Federal Judge Strikes Down Texas A&M Drag Ban

Via press release from the watchdog group FIRE:

A federal judge today upheld the First Amendment rights of a Texas A&M student group by blocking an attempt by officials to prohibit the group’s upcoming drag show on the College Station campus.

In her ruling, Judge Lee H. Rosenthal of the U.S. District Court for the Southern District of Texas held that a student organization, the Texas A&M Queer Empowerment Council, was likely to succeed in showing the drag ban violated the First Amendment.

The court held that drag is theatrical expression protected by the First Amendment and that the university’s justifications for prohibiting the student-funded, student-organized “Draggieland” performance fell short. Draggieland will now take place as planned on Thursday evening.

Every year since 2020, students at Texas A&M University-College Station have held “Draggieland” (a combination of “Drag” and “Aggieland”) on campus.

But in February, citing a recent executive order issued by President Donald Trump on “gender ideology,” the Texas A&M University System Board of Regents abruptly voted to ban drag performances across all 11 campuses, claiming drag was “offensive” and “inconsistent with” the “core values of its universities, including the value of respect for others.”
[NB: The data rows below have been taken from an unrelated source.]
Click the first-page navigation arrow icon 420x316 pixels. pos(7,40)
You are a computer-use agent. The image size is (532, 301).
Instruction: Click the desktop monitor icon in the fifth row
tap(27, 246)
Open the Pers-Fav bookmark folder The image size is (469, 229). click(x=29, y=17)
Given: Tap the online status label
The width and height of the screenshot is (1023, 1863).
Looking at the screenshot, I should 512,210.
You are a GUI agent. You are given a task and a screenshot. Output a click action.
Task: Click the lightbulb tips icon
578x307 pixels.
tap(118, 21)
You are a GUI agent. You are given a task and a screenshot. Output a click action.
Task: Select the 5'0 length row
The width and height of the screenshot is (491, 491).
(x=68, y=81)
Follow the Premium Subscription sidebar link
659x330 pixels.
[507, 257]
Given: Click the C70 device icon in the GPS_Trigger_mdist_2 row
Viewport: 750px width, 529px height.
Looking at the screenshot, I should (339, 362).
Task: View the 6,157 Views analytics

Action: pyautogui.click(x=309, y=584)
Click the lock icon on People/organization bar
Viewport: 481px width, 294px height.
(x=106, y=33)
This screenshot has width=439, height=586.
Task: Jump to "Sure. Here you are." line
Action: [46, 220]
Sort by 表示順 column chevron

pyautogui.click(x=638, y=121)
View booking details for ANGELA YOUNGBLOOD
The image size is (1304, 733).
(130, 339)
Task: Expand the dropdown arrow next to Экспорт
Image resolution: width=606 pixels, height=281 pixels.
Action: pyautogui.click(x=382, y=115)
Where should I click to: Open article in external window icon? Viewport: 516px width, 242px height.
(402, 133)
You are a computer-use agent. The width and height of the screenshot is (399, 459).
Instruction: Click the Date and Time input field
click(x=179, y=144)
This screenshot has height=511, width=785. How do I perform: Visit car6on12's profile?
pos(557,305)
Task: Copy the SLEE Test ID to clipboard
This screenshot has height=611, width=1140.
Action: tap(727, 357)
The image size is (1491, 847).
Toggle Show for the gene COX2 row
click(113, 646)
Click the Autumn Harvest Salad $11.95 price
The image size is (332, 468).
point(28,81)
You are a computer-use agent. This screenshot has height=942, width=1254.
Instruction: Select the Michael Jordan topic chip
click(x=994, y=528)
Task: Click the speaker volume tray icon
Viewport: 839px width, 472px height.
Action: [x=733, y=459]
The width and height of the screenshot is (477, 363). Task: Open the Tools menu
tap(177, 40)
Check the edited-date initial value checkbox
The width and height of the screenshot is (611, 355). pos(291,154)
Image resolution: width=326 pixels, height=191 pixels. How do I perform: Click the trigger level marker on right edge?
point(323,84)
That vote canceled Draggieland’s March 27 performance, which the Queer Empowerment Council plans and hosts in a campus theatre open to all student groups.

But the regents’ edict clearly violated the First Amendment, which does not allow public university officials to censor student performances based on nothing more than their personal dislike of its content or perceived ideology.

FIRE sued on the Queer Empowerment Council’s behalf earlier this month seeking to have the ban overturned on First Amendment grounds, and filed a motion for an injunction that would allow the show to go on while the case made its way through the courts.

Read the full press release.

Gov. Greg Abbott supported the ban.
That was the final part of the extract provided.